Items from a dataset:

=== Begin Enclosure ===

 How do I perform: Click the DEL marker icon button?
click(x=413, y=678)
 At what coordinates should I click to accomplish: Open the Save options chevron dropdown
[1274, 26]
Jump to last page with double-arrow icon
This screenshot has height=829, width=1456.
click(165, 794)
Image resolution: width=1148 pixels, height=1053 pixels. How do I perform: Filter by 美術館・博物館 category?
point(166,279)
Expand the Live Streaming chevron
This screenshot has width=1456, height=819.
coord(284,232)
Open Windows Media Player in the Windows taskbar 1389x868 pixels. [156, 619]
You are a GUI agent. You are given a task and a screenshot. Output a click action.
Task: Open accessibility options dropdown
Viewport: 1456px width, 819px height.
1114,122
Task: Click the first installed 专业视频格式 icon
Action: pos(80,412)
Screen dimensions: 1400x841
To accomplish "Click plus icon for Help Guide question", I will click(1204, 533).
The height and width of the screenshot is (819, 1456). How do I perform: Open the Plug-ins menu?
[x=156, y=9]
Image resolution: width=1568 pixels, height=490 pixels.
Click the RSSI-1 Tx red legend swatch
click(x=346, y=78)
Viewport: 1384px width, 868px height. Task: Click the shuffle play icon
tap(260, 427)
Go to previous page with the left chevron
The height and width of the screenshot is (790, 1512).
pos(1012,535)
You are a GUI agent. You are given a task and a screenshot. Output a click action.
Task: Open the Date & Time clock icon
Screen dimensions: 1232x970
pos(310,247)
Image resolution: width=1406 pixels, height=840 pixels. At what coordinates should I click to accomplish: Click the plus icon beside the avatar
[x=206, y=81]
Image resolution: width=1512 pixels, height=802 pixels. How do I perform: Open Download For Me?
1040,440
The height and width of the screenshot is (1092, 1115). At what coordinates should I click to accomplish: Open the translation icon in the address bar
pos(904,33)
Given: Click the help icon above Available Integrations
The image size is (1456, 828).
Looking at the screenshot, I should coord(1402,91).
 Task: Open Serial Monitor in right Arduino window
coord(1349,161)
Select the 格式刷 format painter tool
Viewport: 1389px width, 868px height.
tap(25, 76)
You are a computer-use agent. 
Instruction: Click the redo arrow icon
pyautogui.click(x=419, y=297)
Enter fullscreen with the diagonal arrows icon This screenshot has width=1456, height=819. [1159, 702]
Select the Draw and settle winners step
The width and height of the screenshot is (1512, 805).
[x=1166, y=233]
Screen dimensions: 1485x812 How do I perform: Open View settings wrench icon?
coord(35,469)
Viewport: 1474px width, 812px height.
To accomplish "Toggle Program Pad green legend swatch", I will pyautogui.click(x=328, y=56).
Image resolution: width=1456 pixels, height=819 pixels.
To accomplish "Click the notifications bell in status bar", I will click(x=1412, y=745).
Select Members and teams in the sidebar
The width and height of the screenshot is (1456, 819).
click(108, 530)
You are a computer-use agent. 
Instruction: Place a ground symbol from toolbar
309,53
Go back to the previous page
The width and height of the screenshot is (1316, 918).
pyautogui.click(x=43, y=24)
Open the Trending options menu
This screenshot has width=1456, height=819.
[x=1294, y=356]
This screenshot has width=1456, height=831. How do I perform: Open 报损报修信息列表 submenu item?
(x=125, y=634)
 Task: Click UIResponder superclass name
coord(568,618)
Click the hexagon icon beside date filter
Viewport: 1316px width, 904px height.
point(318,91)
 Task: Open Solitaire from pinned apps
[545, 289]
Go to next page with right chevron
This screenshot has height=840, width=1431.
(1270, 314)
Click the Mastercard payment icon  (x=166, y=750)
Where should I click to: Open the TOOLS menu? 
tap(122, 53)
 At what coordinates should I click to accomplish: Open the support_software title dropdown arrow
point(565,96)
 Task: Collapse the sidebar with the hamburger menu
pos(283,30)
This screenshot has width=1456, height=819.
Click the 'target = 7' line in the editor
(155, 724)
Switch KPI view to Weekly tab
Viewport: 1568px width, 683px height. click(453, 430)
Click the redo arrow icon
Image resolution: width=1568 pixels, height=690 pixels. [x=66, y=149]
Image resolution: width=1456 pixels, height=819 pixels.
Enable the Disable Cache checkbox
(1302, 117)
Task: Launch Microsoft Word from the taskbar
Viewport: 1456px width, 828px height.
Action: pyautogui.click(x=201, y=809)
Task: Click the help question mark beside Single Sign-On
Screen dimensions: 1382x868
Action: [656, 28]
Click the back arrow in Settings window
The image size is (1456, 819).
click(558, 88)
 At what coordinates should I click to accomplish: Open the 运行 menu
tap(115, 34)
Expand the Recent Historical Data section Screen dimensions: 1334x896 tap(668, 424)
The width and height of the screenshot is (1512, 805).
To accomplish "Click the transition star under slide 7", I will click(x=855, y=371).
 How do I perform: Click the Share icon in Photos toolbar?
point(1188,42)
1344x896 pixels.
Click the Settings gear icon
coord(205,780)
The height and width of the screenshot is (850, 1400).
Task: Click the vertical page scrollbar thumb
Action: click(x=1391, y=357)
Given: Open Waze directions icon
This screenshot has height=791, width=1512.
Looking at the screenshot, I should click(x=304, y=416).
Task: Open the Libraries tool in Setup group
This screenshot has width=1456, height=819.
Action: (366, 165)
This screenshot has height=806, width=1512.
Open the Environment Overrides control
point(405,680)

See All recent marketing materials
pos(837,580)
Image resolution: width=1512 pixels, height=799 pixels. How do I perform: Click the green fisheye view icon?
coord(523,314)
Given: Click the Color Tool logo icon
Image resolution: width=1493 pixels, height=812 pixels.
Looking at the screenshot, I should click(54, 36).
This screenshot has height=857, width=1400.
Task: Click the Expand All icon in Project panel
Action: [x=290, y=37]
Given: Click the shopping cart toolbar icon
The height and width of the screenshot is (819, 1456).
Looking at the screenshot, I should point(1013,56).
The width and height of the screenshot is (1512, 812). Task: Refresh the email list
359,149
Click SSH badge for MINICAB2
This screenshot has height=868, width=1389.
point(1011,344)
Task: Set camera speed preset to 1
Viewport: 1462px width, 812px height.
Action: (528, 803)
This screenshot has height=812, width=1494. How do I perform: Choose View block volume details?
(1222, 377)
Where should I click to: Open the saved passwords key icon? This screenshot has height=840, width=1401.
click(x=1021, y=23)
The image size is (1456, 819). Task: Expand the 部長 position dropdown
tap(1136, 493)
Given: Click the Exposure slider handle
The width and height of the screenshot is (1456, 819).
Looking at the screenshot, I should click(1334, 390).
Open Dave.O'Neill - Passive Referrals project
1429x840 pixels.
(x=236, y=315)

=== End Enclosure ===

_PROBLEM REQUIREMENTS_: The reply should consist of all the records, repeated exactly.

_SOLUTION TO THE PROBLEM_:
 How do I perform: Click the DEL marker icon button?
click(x=413, y=678)
 At what coordinates should I click to accomplish: Open the Save options chevron dropdown
[1274, 26]
Jump to last page with double-arrow icon
This screenshot has height=829, width=1456.
click(165, 794)
Image resolution: width=1148 pixels, height=1053 pixels. How do I perform: Filter by 美術館・博物館 category?
point(166,279)
Expand the Live Streaming chevron
This screenshot has width=1456, height=819.
coord(284,232)
Open Windows Media Player in the Windows taskbar 1389x868 pixels. [156, 619]
You are a GUI agent. You are given a task and a screenshot. Output a click action.
Task: Open accessibility options dropdown
Viewport: 1456px width, 819px height.
1114,122
Task: Click the first installed 专业视频格式 icon
Action: pos(80,412)
Screen dimensions: 1400x841
To accomplish "Click plus icon for Help Guide question", I will click(1204, 533).
The height and width of the screenshot is (819, 1456). How do I perform: Open the Plug-ins menu?
[x=156, y=9]
Image resolution: width=1568 pixels, height=490 pixels.
Click the RSSI-1 Tx red legend swatch
click(x=346, y=78)
Viewport: 1384px width, 868px height. Task: Click the shuffle play icon
tap(260, 427)
Go to previous page with the left chevron
The height and width of the screenshot is (790, 1512).
pos(1012,535)
You are a GUI agent. You are given a task and a screenshot. Output a click action.
Task: Open the Date & Time clock icon
Screen dimensions: 1232x970
pos(310,247)
Image resolution: width=1406 pixels, height=840 pixels. At what coordinates should I click to accomplish: Click the plus icon beside the avatar
[x=206, y=81]
Image resolution: width=1512 pixels, height=802 pixels. How do I perform: Open Download For Me?
1040,440
The height and width of the screenshot is (1092, 1115). At what coordinates should I click to accomplish: Open the translation icon in the address bar
pos(904,33)
Given: Click the help icon above Available Integrations
The image size is (1456, 828).
Looking at the screenshot, I should coord(1402,91).
 Task: Open Serial Monitor in right Arduino window
coord(1349,161)
Select the 格式刷 format painter tool
Viewport: 1389px width, 868px height.
tap(25, 76)
You are a computer-use agent. 
Instruction: Click the redo arrow icon
pyautogui.click(x=419, y=297)
Enter fullscreen with the diagonal arrows icon This screenshot has width=1456, height=819. [1159, 702]
Select the Draw and settle winners step
The width and height of the screenshot is (1512, 805).
[x=1166, y=233]
Screen dimensions: 1485x812 How do I perform: Open View settings wrench icon?
coord(35,469)
Viewport: 1474px width, 812px height.
To accomplish "Toggle Program Pad green legend swatch", I will pyautogui.click(x=328, y=56).
Image resolution: width=1456 pixels, height=819 pixels.
To accomplish "Click the notifications bell in status bar", I will click(x=1412, y=745).
Select Members and teams in the sidebar
The width and height of the screenshot is (1456, 819).
click(108, 530)
You are a computer-use agent. 
Instruction: Place a ground symbol from toolbar
309,53
Go back to the previous page
The width and height of the screenshot is (1316, 918).
pyautogui.click(x=43, y=24)
Open the Trending options menu
This screenshot has width=1456, height=819.
[x=1294, y=356]
This screenshot has width=1456, height=831. How do I perform: Open 报损报修信息列表 submenu item?
(x=125, y=634)
 Task: Click UIResponder superclass name
coord(568,618)
Click the hexagon icon beside date filter
Viewport: 1316px width, 904px height.
point(318,91)
 Task: Open Solitaire from pinned apps
[545, 289]
Go to next page with right chevron
This screenshot has height=840, width=1431.
(1270, 314)
Click the Mastercard payment icon  (x=166, y=750)
Where should I click to: Open the TOOLS menu? 
tap(122, 53)
 At what coordinates should I click to accomplish: Open the support_software title dropdown arrow
point(565,96)
 Task: Collapse the sidebar with the hamburger menu
pos(283,30)
This screenshot has width=1456, height=819.
Click the 'target = 7' line in the editor
(155, 724)
Switch KPI view to Weekly tab
Viewport: 1568px width, 683px height. click(453, 430)
Click the redo arrow icon
Image resolution: width=1568 pixels, height=690 pixels. [x=66, y=149]
Image resolution: width=1456 pixels, height=819 pixels.
Enable the Disable Cache checkbox
(1302, 117)
Task: Launch Microsoft Word from the taskbar
Viewport: 1456px width, 828px height.
Action: pyautogui.click(x=201, y=809)
Task: Click the help question mark beside Single Sign-On
Screen dimensions: 1382x868
Action: [656, 28]
Click the back arrow in Settings window
The image size is (1456, 819).
click(558, 88)
 At what coordinates should I click to accomplish: Open the 运行 menu
tap(115, 34)
Expand the Recent Historical Data section Screen dimensions: 1334x896 tap(668, 424)
The width and height of the screenshot is (1512, 805).
To accomplish "Click the transition star under slide 7", I will click(x=855, y=371).
 How do I perform: Click the Share icon in Photos toolbar?
point(1188,42)
1344x896 pixels.
Click the Settings gear icon
coord(205,780)
The height and width of the screenshot is (850, 1400).
Task: Click the vertical page scrollbar thumb
Action: click(x=1391, y=357)
Given: Open Waze directions icon
This screenshot has height=791, width=1512.
Looking at the screenshot, I should click(x=304, y=416).
Task: Open the Libraries tool in Setup group
This screenshot has width=1456, height=819.
Action: (366, 165)
This screenshot has height=806, width=1512.
Open the Environment Overrides control
point(405,680)

See All recent marketing materials
pos(837,580)
Image resolution: width=1512 pixels, height=799 pixels. How do I perform: Click the green fisheye view icon?
coord(523,314)
Given: Click the Color Tool logo icon
Image resolution: width=1493 pixels, height=812 pixels.
Looking at the screenshot, I should click(54, 36).
This screenshot has height=857, width=1400.
Task: Click the Expand All icon in Project panel
Action: [x=290, y=37]
Given: Click the shopping cart toolbar icon
The height and width of the screenshot is (819, 1456).
Looking at the screenshot, I should point(1013,56).
The width and height of the screenshot is (1512, 812). Task: Refresh the email list
359,149
Click SSH badge for MINICAB2
This screenshot has height=868, width=1389.
point(1011,344)
Task: Set camera speed preset to 1
Viewport: 1462px width, 812px height.
Action: (528, 803)
This screenshot has height=812, width=1494. How do I perform: Choose View block volume details?
(1222, 377)
Where should I click to: Open the saved passwords key icon? This screenshot has height=840, width=1401.
click(x=1021, y=23)
The image size is (1456, 819). Task: Expand the 部長 position dropdown
tap(1136, 493)
Given: Click the Exposure slider handle
The width and height of the screenshot is (1456, 819).
Looking at the screenshot, I should click(1334, 390).
Open Dave.O'Neill - Passive Referrals project
1429x840 pixels.
(x=236, y=315)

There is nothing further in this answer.